Putin slams US, allies for ‘exacerbating humanitarian catastrophe in Syria’
Russian President Vladimir Putin on Saturday slammed the US and its allies for carrying out a military strike on Syria, saying that Washington was “increasingly exacerbating the humanitarian catastrophe in Syria” as he called for an immediate UN Security Council meeting to discuss the “aggressive action”.
“Russia strongly condemns the attack on Syria where Russian servicemen are helping the legitimate government in the war on terrorism,” the Kremlin press office quoted Putin as saying.

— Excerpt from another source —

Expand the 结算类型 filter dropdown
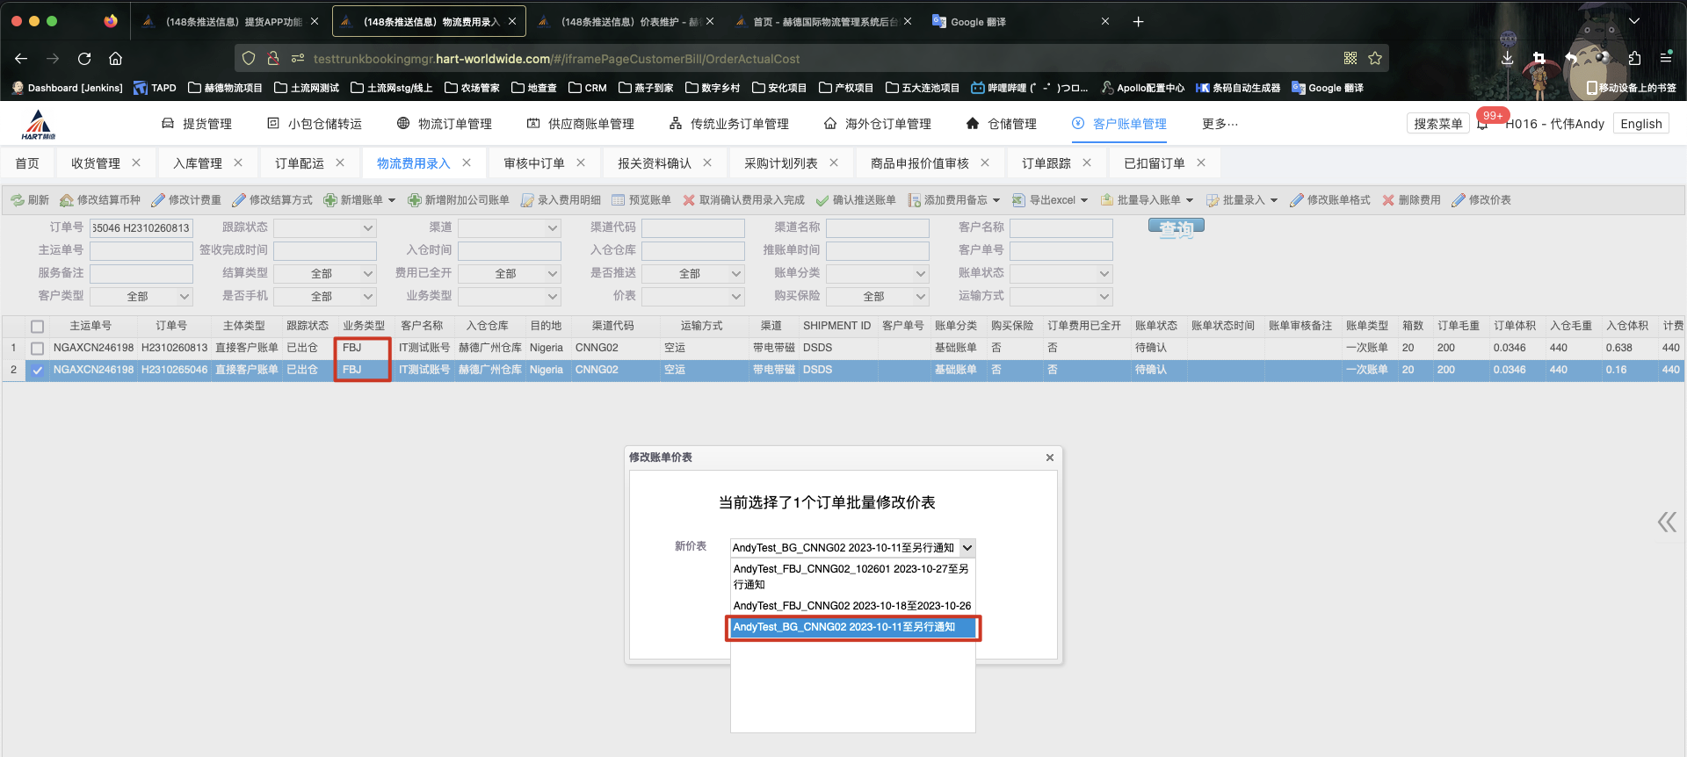The image size is (1687, 757). 324,273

“By its actions, the US is increasingly exacerbating the humanitarian catastrophe in Syria and actually conniving at terrorists who have been tormenting the Syrian people for seven years and provoking a new wave of refugees from that country and the region as a whole,” he said.
Putin said the US used a “staged chemical attack” against civilians to carry out the Friday night strike, TASS news agency reported.
Russian Foreign Ministry spokeswoman Maria Zakharova said that “the action against Syria came precisely at the moment when the country received a chance for a peaceful future”.
The coordinated airstrikes in Syria were conducted by the US, France and the UK as American President Donald Trump sought to “punish” his Syrian counterpart Bashar al-Assad for an apparent chemical attack in Douma, Eastern Ghouta, last week that killed over 70 people.
The latest strikes targeted three facilities associated with Syria’s chemical weapons arsenal, including a scientific research facility around Damascus, a chemical weapons storage facility around Homs alleged to be used for sarin gas and a nearby command post, according to the Pentagon.
The Syrian Foreign Ministry called the joint airstrikes a “flagrant violation of international law and the principals of the UN charter”, according to the state-run Syrian Arab News Agency.
“Syria calls on the international community to strongly condemn this aggression, which will lead to nothing but the igniting of tensions around the world and pose a threat to international peace and security as a whole,” the ministry said.
British Prime Minister Theresa May and French President Emmanuel Macron confirmed their countries’ involvement in the action with the former saying there was “no practicable alternative to the use of force”.
But May also said the strikes were not about “regime change”. In a further press briefing on Saturday, she said that while the assessment of the strike’s results was still ongoing, May was confident of its success.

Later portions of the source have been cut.